Transportée au cimetière du Nord, elle donna lieu à une tradition qui perdure encore aujourd’hui : On prélevait de la terre au pied de la tombe pour l’emporter pieusement et la porter neuf jours dans un pochon de toile. On rapportait ensuite le pochon à la dame et le miracle était censé advenir. La bien nommée sainte aux pochons intercédant en faveur des prières pour décrocher la guérison du malade.

Au cimetière du Nord, comme dans tous les cimetières du monde probablement, de pieux et bons défunts aux sépultures honorées côtoient de vils et infâmes dépouilles gisant dans la fosse commune, invisibles pour mieux les laisser dans l’oubli. Je pense à la Jegado, la plus grande meurtrière de tous les temps qui gît parmi les os du charnier. Comment mes grands-parents cohabitent-ils avec ces âmes divines et damnées. Si le paradis existe alors ils y sont avec la dame aux pochons, c’est sûr. J’imagine ma Denise en admiration devant une telle sainte, et mon René un peu dubitatif trouvant toute cette bondieuserie un peu suspecte.
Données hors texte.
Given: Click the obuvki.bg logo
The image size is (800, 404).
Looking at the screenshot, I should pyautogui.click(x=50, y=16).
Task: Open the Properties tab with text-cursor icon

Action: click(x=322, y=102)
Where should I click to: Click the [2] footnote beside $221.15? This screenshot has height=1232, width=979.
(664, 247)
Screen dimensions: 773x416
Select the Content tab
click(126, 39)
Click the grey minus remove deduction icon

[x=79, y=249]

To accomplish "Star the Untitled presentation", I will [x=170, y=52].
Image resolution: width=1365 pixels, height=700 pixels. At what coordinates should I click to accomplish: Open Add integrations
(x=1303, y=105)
C’était la visite guidée du cimetière du Nord et son lot de personnages illustres (en plus de la sainte aux pochons) : Le Chanoine Brune, Martenot l’architecte, Barré le sculpteur, Regnault le bâtisseur d’églises, Leperdit le Maire qui s’opposa à Jean-Baptiste Carrier, Bénigne de Châteaubriant la sœur de François-René le très vénéré, la famille Odorico les mosaïstes, la famille Bessec les chausseurs Rennais et Malouin, Faustino Malagutti le célèbre chimiste qui a autopsié la dépouille d’Hélène Jegado ainsi que ses victimes rennaises…

Bref, c’était un charmant moment dans les allées du plus romantique cimetière rennais, où la nature reprend ses droits entre les tombes, où la vie sauvage reprends possession des lieux depuis l’absence des produits phytosanitaires… Alléluia, vive les mauvaises herbes.

C’était un dimanche au ciel azur avec pouillette qui entendait dur et peinait sous la chaleur, Brigitte qui semblait ravie d’être là, un guide bavard et passionné, des visiteurs silencieux et assidus. Simple, plaisant, éclairant, efficace.